Growth: Where Mindset Meets Action
The pandemic accelerated broader business trends that are now out front: Organisations across all industries are pursuing digital business models, expanding their customer segments and geographies, and diversifying their supplier base. Companies – and their employees, customers and investors – are no longer looking at profit alone as a measure of success, but profit with purpose. Add to this a global health crisis and rapid shift to new working models with high stress and less personal contact. This combination of disparate factors has led to a rebalancing in the skills and values needed to build a team with digital and data skills key to supporting a firm’s evolving business requirements. We also need to personify an organisation’s social and environmental values, both in our behaviour around diversity and inclusion but also in embedding these values within financial decision-making. Finally, it has never been more important for leaders to build ─ and practice ─ trust, empathy and mental health awareness across their teams every day.
Excellence: Getting in Front of Problems
ACT unveiled its 10th annual Business of Treasury report at the conference.
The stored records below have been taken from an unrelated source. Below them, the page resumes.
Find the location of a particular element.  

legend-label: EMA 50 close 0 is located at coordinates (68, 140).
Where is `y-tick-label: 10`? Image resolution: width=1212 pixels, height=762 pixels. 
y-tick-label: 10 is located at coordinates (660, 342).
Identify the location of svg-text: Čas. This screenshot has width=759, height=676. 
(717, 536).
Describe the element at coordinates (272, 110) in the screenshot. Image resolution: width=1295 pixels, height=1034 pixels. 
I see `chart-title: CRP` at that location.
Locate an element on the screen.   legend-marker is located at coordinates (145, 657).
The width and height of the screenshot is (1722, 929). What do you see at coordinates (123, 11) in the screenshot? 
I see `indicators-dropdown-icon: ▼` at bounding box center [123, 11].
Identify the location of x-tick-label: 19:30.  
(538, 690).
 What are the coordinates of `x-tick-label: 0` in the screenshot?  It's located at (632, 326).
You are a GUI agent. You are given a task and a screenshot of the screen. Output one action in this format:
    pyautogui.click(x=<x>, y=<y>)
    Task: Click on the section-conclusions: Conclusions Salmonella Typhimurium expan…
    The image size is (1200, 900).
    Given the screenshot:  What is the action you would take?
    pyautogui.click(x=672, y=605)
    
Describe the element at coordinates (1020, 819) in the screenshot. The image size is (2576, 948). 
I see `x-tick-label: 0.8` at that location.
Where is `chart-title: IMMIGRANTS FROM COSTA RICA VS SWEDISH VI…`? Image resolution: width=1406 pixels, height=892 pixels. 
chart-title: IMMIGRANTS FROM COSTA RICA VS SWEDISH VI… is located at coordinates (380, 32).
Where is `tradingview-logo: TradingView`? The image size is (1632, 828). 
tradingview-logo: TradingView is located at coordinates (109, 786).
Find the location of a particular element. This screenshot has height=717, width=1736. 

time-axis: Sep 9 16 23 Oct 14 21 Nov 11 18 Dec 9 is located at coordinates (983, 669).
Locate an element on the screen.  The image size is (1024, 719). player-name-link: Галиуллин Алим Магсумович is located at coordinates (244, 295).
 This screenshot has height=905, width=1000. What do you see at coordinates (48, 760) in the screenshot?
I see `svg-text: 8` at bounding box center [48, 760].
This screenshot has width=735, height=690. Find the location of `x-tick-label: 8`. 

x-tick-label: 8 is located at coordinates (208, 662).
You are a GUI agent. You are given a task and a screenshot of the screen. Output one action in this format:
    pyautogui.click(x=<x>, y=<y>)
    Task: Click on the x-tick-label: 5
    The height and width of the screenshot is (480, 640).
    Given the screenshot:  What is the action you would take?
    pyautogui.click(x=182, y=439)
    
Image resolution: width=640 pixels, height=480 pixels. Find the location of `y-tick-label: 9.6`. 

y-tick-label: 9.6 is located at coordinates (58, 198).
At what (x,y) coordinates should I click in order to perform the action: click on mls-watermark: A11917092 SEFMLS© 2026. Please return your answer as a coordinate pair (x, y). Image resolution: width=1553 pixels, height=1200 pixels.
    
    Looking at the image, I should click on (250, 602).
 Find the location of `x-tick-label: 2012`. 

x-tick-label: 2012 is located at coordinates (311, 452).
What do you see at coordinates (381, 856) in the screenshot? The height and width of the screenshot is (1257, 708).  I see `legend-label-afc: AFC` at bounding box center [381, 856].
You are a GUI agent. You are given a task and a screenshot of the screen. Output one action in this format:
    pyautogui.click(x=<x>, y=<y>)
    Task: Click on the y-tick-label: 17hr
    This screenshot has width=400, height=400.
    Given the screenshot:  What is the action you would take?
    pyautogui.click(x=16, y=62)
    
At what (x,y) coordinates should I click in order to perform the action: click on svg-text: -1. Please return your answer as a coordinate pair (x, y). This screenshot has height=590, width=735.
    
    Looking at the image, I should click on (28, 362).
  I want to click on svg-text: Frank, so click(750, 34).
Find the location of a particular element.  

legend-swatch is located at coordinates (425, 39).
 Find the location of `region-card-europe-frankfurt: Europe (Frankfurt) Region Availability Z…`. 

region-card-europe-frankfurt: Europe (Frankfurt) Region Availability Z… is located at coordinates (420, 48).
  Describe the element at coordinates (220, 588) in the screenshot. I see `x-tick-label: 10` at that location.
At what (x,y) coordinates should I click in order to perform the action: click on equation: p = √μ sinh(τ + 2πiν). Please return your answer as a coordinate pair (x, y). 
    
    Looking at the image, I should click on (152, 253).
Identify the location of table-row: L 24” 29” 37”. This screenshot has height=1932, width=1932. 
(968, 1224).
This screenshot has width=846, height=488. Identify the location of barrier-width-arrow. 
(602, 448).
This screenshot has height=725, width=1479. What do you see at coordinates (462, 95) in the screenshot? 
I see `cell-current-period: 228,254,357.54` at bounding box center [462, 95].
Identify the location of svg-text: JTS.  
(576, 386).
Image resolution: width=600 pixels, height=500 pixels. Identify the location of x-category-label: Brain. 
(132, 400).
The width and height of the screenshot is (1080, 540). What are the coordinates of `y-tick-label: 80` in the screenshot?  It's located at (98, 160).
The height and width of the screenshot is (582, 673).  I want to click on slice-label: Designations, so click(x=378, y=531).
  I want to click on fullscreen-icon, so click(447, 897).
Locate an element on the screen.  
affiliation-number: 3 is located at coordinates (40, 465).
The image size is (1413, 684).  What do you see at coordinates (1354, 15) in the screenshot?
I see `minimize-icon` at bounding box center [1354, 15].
The survey emphasises that even before the invasion of Ukraine, company boards had a greater than ever focus on capital and liquidity management (80%), business strategy (78%) and financial risk management (76%). To support the business effectively in these areas, and meet board expectations, treasury leaders to be proactive in anticipating major geopolitical, economic, market and trade disruption, and structure their risk management approach and board reporting accordingly. “Treasury excellence is not only about technical skill,” says Alistair Lindsay, Managing Director, Global Corporates at Standard Chartered. “Treasurers also need to demonstrate leadership and influencing skills, including in their interactions with the Board. This is particularly important given the current geopolitical and economic challenges, but often more difficult in a hybrid or remote working environment. Risk management, including liquidity as well as market and credit risk, rose sharply as a treasury priority during the pandemic. However, treasurers can be proactive in leading the business to develop an enterprise-wide view of risk, including in areas such as supply chain risk, sustainability and reputational risks.”
Resilience: Empathy Equals Strength
The ACT survey reveals that post-pandemic people issues, including recruitment, personal development, workload and mental health, are the biggest priorities for treasurers today – even more important than market volatility or geopolitical issues. Today’s challenges will not go away, so treasurers need to take care of themselves, and their teams, to maintain both the right skills, but also the resilience and good mental health to tackle ongoing uncertainty ahead. “Nearly 90% of treasurers responding to the ACT Survey stressed the importance of supporting their team’s mental health, while 70% agreed that there is less stigma around mental health than in the past,” notes Robert Newell, Managing Director, Global Corporates at Standard Chartered, “This is a positive development, alongside improvements in diversity and inclusion, a values-based team culture and work-life balance. Learning and development is easily neglected during busy periods but is crucial to ensure that treasurers have the confidence and skills to fulfil expanding roles and adapt to change.”